(Pointing records for text and elements)
▬▬▬

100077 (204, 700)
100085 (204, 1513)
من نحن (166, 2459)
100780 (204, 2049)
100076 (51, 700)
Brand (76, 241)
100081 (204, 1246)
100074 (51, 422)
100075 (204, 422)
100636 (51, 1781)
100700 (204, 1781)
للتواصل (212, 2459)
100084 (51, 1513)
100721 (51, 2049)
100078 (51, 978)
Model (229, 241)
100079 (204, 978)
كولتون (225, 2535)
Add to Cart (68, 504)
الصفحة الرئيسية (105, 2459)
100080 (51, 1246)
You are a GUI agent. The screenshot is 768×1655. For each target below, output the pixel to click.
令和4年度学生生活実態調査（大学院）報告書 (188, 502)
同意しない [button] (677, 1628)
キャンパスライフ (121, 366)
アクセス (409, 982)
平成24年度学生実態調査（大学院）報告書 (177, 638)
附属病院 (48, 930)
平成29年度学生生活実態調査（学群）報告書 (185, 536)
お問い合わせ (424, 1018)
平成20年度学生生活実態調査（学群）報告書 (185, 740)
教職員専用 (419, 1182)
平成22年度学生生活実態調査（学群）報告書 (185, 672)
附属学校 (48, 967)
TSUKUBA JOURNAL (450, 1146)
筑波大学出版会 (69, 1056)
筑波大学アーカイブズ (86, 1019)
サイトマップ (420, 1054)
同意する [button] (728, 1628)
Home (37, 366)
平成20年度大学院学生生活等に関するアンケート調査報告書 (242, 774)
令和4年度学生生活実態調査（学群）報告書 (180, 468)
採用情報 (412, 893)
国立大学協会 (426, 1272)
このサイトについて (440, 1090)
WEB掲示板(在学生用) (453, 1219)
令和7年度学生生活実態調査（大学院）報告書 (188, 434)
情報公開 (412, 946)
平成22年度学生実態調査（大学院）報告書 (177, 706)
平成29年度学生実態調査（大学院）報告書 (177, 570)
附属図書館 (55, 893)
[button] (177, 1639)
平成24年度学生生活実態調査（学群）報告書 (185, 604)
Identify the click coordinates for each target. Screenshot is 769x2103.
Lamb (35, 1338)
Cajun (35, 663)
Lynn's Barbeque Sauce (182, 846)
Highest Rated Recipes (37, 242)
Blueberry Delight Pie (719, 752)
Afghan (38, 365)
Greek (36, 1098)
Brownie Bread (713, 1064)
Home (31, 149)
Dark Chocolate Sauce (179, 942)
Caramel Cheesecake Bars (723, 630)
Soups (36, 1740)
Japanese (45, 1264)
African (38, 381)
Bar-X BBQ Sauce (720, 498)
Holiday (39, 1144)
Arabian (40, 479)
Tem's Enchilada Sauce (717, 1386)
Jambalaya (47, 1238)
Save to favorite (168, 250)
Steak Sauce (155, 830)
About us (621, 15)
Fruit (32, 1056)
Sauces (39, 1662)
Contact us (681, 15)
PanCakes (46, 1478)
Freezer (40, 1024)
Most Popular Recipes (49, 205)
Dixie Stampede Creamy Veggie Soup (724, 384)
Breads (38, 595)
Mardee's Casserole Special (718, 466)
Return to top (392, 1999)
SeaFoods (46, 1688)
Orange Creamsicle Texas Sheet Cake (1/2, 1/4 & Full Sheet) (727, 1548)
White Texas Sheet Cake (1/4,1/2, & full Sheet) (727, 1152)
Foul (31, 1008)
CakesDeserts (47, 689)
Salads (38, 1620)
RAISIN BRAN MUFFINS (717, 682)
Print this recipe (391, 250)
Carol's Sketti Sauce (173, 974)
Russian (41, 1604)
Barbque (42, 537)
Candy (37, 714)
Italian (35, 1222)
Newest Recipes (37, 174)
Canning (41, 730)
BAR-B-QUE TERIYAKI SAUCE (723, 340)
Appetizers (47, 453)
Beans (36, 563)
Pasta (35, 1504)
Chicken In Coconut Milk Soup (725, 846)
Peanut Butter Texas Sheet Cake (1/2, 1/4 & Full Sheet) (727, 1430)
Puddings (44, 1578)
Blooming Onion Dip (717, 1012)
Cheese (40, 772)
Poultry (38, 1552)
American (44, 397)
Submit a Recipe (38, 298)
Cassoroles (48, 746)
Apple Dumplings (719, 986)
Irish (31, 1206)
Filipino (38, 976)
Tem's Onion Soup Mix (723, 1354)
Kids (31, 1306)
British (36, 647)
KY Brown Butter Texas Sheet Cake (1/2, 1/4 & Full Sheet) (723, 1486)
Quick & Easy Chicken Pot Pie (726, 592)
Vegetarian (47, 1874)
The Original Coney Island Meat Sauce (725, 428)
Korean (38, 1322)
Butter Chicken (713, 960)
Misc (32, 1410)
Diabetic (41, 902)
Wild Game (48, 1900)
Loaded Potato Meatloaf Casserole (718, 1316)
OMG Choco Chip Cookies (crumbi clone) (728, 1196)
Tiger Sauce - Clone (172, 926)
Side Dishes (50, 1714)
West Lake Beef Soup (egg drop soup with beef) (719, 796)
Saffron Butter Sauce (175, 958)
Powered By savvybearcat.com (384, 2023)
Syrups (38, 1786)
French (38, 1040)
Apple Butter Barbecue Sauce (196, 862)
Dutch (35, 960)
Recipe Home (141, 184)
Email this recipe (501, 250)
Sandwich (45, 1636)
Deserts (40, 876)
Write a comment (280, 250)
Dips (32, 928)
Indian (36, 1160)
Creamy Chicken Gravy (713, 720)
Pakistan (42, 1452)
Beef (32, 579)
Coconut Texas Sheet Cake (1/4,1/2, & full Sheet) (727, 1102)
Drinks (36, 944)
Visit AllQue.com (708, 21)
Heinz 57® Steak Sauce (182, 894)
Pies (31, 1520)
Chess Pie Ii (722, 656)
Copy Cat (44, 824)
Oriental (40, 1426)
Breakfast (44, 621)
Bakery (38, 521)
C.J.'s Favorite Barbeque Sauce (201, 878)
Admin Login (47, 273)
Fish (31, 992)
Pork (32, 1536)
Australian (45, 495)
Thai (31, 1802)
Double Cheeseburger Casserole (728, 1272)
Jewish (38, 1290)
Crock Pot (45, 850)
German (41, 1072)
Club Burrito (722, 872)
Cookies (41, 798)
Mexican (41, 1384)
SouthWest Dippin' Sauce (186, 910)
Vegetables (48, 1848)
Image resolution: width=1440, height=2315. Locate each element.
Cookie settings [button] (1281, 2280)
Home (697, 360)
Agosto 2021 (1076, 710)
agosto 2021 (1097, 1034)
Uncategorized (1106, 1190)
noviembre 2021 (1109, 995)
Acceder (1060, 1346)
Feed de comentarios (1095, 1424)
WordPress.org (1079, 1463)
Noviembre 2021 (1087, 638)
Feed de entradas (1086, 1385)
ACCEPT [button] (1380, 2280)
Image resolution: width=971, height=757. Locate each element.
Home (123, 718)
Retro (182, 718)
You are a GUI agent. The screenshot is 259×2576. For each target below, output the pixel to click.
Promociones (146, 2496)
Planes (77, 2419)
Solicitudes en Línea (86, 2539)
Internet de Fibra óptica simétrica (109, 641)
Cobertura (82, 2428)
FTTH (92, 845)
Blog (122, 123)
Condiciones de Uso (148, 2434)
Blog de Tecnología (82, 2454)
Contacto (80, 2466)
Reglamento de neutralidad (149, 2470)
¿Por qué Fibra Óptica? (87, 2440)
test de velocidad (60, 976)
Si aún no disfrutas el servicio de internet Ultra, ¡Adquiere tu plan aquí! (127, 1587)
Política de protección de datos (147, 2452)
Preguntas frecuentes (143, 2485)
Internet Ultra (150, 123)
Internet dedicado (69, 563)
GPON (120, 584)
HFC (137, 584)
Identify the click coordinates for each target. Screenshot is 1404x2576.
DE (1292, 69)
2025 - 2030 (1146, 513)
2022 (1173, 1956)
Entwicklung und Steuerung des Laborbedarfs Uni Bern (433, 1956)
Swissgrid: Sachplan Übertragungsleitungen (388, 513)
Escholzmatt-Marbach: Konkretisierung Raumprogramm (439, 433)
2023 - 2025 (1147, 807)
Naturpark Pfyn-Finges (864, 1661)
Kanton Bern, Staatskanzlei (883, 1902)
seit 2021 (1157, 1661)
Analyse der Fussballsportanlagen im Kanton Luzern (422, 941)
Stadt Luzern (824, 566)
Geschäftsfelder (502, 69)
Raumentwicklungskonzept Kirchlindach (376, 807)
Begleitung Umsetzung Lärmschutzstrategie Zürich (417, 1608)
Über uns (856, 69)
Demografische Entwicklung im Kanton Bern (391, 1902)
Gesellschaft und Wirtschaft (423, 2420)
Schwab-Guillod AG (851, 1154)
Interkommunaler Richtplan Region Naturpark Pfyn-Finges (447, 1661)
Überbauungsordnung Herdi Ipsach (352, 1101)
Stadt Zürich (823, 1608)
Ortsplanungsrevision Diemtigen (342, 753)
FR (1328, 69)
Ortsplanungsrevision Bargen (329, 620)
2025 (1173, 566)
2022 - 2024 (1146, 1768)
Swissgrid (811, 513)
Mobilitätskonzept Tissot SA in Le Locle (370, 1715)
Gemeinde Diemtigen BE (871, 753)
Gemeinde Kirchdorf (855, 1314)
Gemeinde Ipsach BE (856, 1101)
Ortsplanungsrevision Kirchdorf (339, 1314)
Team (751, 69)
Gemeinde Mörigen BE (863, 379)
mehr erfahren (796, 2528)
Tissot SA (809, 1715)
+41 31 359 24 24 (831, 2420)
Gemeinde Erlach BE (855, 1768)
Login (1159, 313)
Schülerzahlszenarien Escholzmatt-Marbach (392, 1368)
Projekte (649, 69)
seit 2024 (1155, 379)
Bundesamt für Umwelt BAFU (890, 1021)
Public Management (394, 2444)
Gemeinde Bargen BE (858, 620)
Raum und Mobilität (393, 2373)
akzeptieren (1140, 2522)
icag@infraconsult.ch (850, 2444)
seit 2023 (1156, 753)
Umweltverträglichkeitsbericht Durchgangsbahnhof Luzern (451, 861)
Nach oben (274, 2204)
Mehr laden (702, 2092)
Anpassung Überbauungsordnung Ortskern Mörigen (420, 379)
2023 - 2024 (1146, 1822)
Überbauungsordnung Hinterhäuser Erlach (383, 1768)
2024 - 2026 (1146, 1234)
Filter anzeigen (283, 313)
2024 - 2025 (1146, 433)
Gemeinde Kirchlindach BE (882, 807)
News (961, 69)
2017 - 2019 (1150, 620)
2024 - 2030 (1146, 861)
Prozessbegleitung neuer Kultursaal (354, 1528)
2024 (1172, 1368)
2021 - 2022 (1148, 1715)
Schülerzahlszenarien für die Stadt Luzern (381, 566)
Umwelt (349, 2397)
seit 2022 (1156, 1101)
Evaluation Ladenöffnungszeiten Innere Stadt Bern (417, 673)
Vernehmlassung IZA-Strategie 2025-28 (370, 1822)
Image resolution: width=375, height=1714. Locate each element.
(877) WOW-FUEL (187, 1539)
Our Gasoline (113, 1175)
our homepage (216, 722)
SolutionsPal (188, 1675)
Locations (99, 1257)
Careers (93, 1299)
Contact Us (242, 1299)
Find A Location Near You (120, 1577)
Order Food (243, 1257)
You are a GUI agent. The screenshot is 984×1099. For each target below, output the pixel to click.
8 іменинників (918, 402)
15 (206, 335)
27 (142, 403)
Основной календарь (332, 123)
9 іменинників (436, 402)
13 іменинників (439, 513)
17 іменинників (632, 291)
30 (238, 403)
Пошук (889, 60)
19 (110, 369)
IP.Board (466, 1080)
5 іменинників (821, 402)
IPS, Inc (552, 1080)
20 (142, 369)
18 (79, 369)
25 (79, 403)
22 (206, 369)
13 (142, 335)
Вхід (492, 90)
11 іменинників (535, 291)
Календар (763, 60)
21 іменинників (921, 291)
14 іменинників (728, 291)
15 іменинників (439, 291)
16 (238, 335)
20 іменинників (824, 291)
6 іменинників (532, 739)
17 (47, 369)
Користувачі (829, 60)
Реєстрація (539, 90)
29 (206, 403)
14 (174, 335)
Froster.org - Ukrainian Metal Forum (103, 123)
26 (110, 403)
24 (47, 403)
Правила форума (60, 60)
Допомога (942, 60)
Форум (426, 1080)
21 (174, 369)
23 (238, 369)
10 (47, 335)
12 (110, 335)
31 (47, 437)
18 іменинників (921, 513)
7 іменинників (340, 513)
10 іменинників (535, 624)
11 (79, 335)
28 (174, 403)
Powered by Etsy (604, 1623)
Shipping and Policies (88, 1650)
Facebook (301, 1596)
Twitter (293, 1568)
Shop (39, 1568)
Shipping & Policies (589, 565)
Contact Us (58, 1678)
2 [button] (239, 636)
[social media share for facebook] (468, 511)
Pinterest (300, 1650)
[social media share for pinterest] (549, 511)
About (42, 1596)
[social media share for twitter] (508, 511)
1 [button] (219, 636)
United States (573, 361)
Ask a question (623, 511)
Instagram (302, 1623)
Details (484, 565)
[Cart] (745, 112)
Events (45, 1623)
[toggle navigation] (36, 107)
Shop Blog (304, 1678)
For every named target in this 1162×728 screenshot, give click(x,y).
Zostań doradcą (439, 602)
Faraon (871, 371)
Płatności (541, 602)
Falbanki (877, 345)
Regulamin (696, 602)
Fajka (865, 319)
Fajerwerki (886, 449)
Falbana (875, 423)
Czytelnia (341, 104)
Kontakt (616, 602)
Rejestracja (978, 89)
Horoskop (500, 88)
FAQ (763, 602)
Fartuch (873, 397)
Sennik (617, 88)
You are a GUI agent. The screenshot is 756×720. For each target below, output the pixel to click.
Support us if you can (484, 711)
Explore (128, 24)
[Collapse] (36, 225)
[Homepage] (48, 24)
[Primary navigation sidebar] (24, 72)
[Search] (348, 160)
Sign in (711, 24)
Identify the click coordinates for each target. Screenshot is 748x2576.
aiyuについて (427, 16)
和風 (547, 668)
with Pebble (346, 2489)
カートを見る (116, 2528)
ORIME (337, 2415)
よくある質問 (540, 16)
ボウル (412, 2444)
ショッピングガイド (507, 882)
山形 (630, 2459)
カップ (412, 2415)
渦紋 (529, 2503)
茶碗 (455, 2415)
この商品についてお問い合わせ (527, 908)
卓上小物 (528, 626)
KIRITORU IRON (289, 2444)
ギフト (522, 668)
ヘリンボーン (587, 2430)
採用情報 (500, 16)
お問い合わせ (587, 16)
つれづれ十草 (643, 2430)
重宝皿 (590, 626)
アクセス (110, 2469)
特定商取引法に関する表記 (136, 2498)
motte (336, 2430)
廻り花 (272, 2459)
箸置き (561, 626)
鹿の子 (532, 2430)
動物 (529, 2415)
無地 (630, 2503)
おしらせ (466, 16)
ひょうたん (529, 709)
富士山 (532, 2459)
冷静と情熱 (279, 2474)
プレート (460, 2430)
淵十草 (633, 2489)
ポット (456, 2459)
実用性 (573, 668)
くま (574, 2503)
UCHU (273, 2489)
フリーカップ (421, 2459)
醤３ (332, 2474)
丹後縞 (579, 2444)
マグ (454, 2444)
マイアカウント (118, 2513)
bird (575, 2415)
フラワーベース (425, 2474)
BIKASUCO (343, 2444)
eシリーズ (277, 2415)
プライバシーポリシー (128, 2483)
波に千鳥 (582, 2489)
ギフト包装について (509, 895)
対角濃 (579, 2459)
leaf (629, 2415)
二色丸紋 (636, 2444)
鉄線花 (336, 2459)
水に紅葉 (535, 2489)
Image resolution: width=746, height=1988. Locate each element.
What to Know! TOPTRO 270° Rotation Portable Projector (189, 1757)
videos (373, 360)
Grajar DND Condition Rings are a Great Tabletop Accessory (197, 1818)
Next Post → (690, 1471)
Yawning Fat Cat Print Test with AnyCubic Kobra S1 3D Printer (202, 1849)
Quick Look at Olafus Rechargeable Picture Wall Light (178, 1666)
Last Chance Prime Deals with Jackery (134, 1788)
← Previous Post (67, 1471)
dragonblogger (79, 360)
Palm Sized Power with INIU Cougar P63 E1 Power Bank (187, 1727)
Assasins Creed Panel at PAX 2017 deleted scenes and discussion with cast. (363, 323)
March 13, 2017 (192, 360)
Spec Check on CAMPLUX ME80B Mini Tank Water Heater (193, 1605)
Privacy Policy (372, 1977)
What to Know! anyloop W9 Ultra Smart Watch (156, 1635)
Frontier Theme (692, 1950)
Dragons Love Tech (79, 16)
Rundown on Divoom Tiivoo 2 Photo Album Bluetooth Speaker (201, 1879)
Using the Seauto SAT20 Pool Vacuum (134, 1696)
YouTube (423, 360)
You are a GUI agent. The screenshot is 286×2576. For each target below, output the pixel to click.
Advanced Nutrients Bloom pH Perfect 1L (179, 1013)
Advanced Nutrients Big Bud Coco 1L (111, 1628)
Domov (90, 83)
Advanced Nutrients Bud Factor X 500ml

▬▬▬

§ **Problem requirements**
List as a numbered list the entries in the part that opens with the line containing "2025 - 2030 (1146, 513)" and closes with the line containing "Demografische Entwicklung im", both included, leaving out any blank lines.

§ **Answer in full**
1. 2025 - 2030 (1146, 513)
2. 2022 (1173, 1956)
3. Entwicklung und Steuerung des Laborbedarfs Uni Bern (433, 1956)
4. Swissgrid: Sachplan Übertragungsleitungen (388, 513)
5. Escholzmatt-Marbach: Konkretisierung Raumprogramm (439, 433)
6. 2023 - 2025 (1147, 807)
7. Naturpark Pfyn-Finges (864, 1661)
8. Kanton Bern, Staatskanzlei (883, 1902)
9. seit 2021 (1157, 1661)
10. Analyse der Fussballsportanlagen im Kanton Luzern (422, 941)
11. Stadt Luzern (824, 566)
12. Geschäftsfelder (502, 69)
13. Raumentwicklungskonzept Kirchlindach (376, 807)
14. Begleitung Umsetzung Lärmschutzstrategie Zürich (417, 1608)
15. Über uns (856, 69)
16. Demografische Entwicklung im Kanton Bern (391, 1902)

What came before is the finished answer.